Afraid of being responsible for her condition, the forced labor camp arranged medical bail for Ms. Chen in an attempt to transfer the responsibility to Ms. Chen's family. Her family refused to accept the arrangement and requested that the labor camp restore Ms. Chen's health first before sending her home. The labor camp then sent Ms. Chen to the Qinling Deputy Office in the Zhongyuan District of Zhengzhou City, where she registered as a resident. The deputy office had to send her to the hospital. During that period, Ren Yuanfang from the labor camp forced Ms. Chen to borrow several thousand yuan from her friends, family and another practitioners for so-called medical expenses.
Ms. Chen was afraid of being sent back to the labor camp. She escaped from the hospital on September 7, 2004. Since she escaped, the labor camp and other related people were afraid that their vicious acts would be exposed and they started a search for her. They even threatened Ms. Chen's aunt in Leihe City. They told her aunt to send her back if she saw Ms. Chen Lijun. After she escaped from the hospital, Ms. Chen went to her aunt's. But her aunt was scared and didn't dare accept her. She even asked her to write a pledge to return to the labor camp. Ms. Chen had nowhere to go and no money. She asked for help from a non-practitioner friend. Her friend lent her 50 yuan. She then went to the home of a practitioner she knew. Ms. Chen used to be a fair-complexioned, good-looking woman. Now she looked pale and yellowish and was skin and bones, her arms as thin as a child's. She could only walk with someone's help and could only eat rice soup. She couldn't recognize money and was often mentally confused. She couldn't even remember people's names.
During her years in the labor camp, Ms. Chen Lijun endured extremely brutal torture, both mental and physical, until she became perpetually terrified. She dared not stay at the practitioner's home for long. Seeing any strangers would make her very nervous and tense. She often recalled the several layers of iron gates at the Shibalihe Women's Forced Labor Camp and would tremble with fear. Because she experienced so much unimaginable terror, she did not even dare to publish her torturous experience on the Clearwisdom website. She was afraid that the authorities would intensify their persecution if she exposed them. She was afraid of returning to the evil cages. Before she could tell all of her experiences of being persecuted, she died at about 4:00 p.m. on September 29, 2004.

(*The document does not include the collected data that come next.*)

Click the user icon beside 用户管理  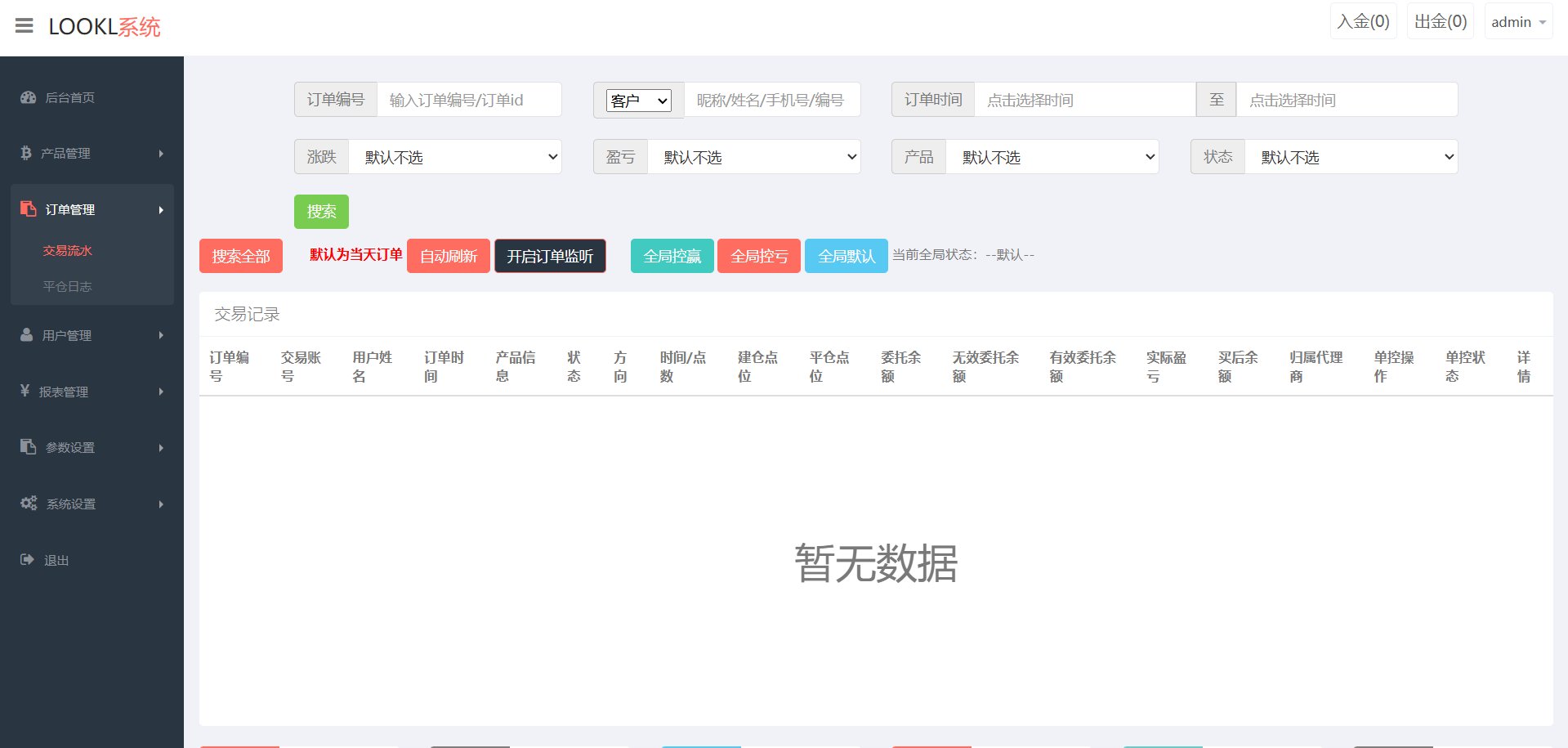[x=27, y=335]
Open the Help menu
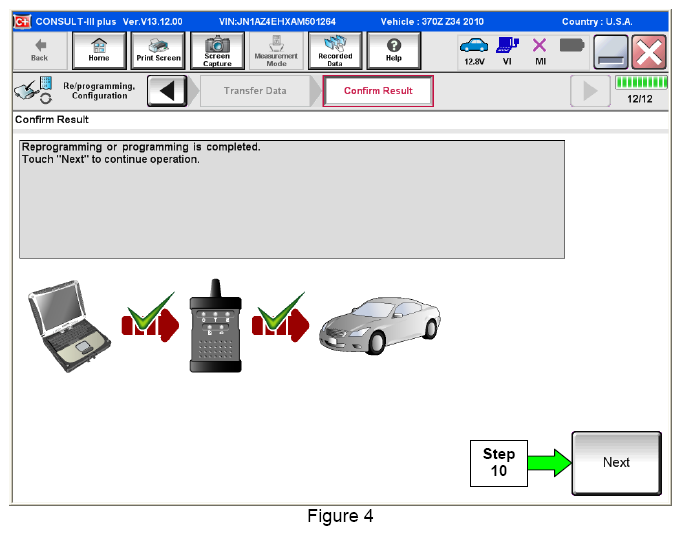Image resolution: width=681 pixels, height=535 pixels. pyautogui.click(x=393, y=50)
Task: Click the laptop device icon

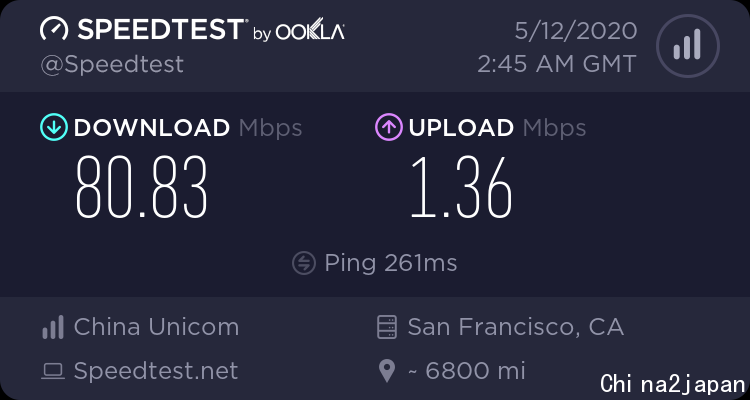Action: tap(53, 371)
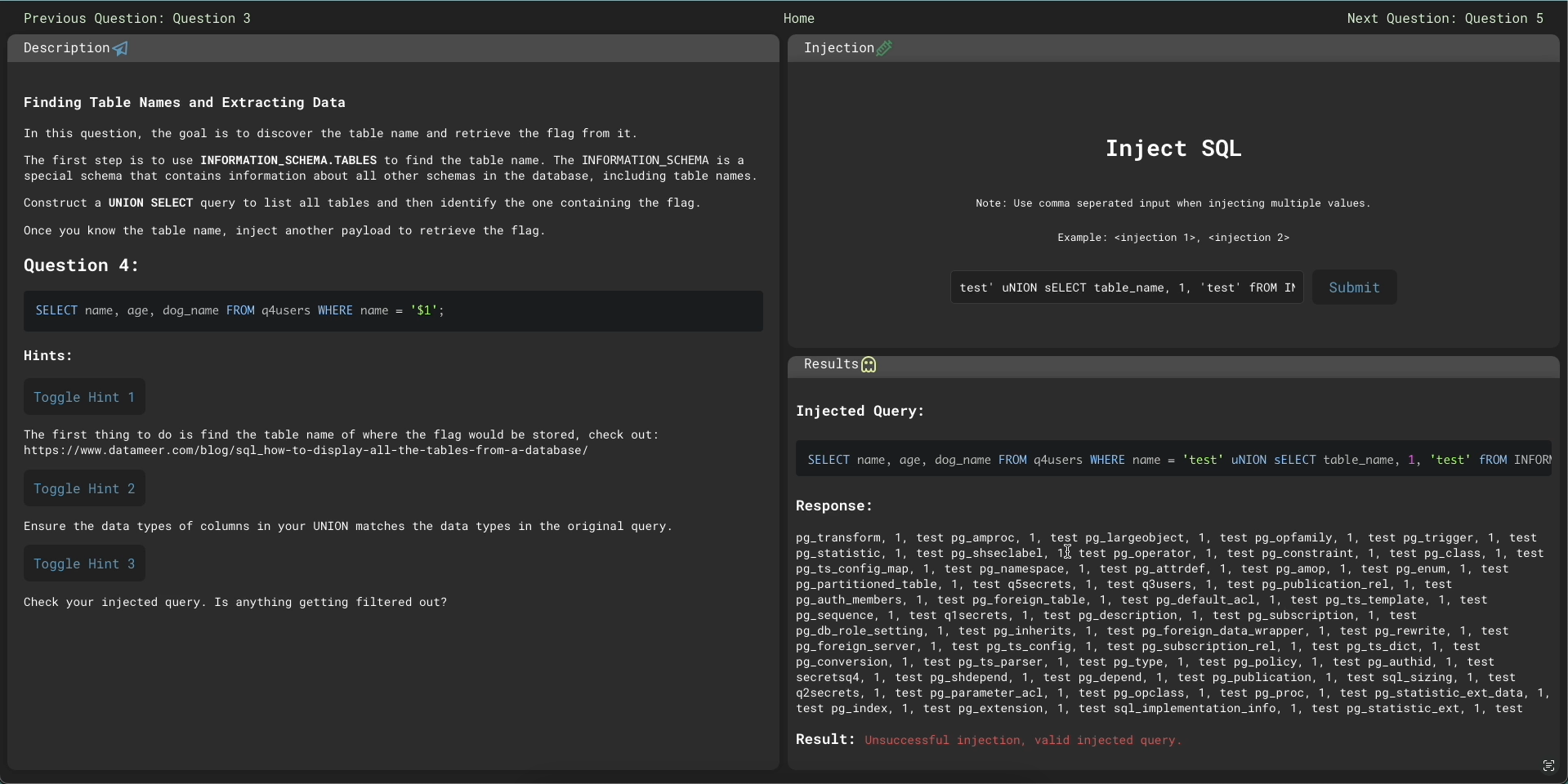Click the Question 4 SQL query code block
This screenshot has height=784, width=1568.
tap(392, 311)
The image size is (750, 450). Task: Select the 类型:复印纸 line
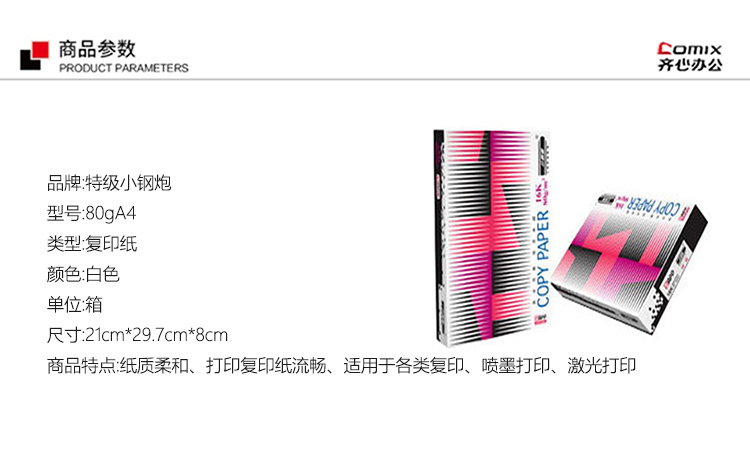[x=92, y=244]
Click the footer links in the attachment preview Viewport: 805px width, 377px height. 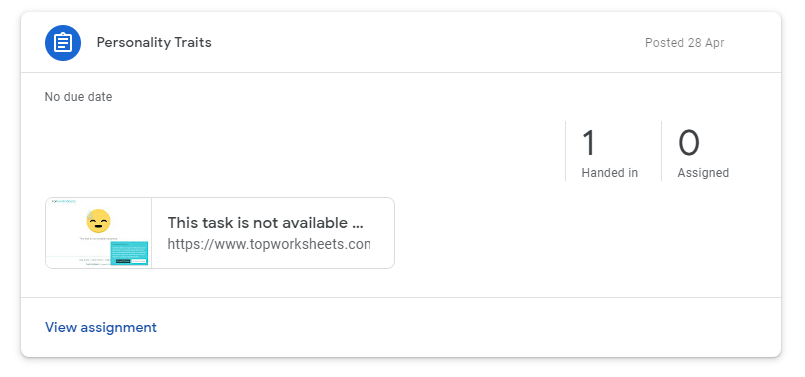pyautogui.click(x=94, y=261)
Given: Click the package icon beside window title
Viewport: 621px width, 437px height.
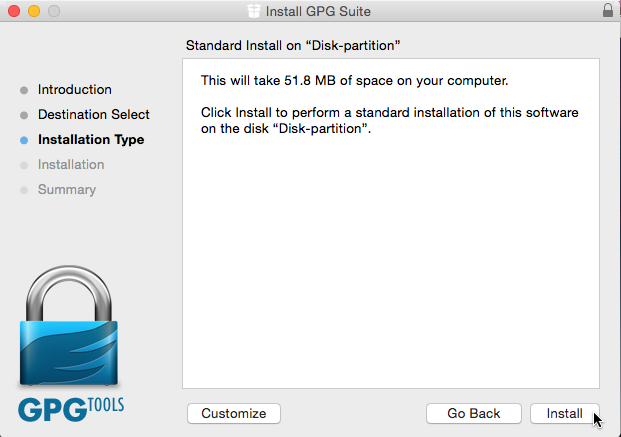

After Ms. Chen died, the Zhengzhou City Zhongyuan District Police Department, the former "610 Office" of Zhongyuan District, the Qinling Deputy Office of Zhongyuan District, and the hospital where Ms. Chen once stayed started to interfere. They examined where Ms. Chen last resided before her death (another practitioner's home) and took Ms. Chen's photographs. They also harassed and monitored other practitioners who had cared for Ms. Chen. It seemed that they might try to transfer the responsibility of Ms. Chen's death to the practitioners who had taken care of her during her last days. Ms. Chen's younger brother was also scared of the police and did not allow practitioners to take pictures of Ms. Chen's body.
October 15, 2004
(1) "Tying the Ropes"- The police tie up the practitioner with a thin rope, circle the rope around the neck, and tie the hands behind the back. Then the police use all their strength and might to tighten the rope. The rope becomes tighter and tighter around the body of the practitioner and makes it more and more difficult to breathe. The pain is so intense that the practitioner sometimes loses control of the bladder. There are instances where the rope was tightened to the point of breaking a practitioner's arm.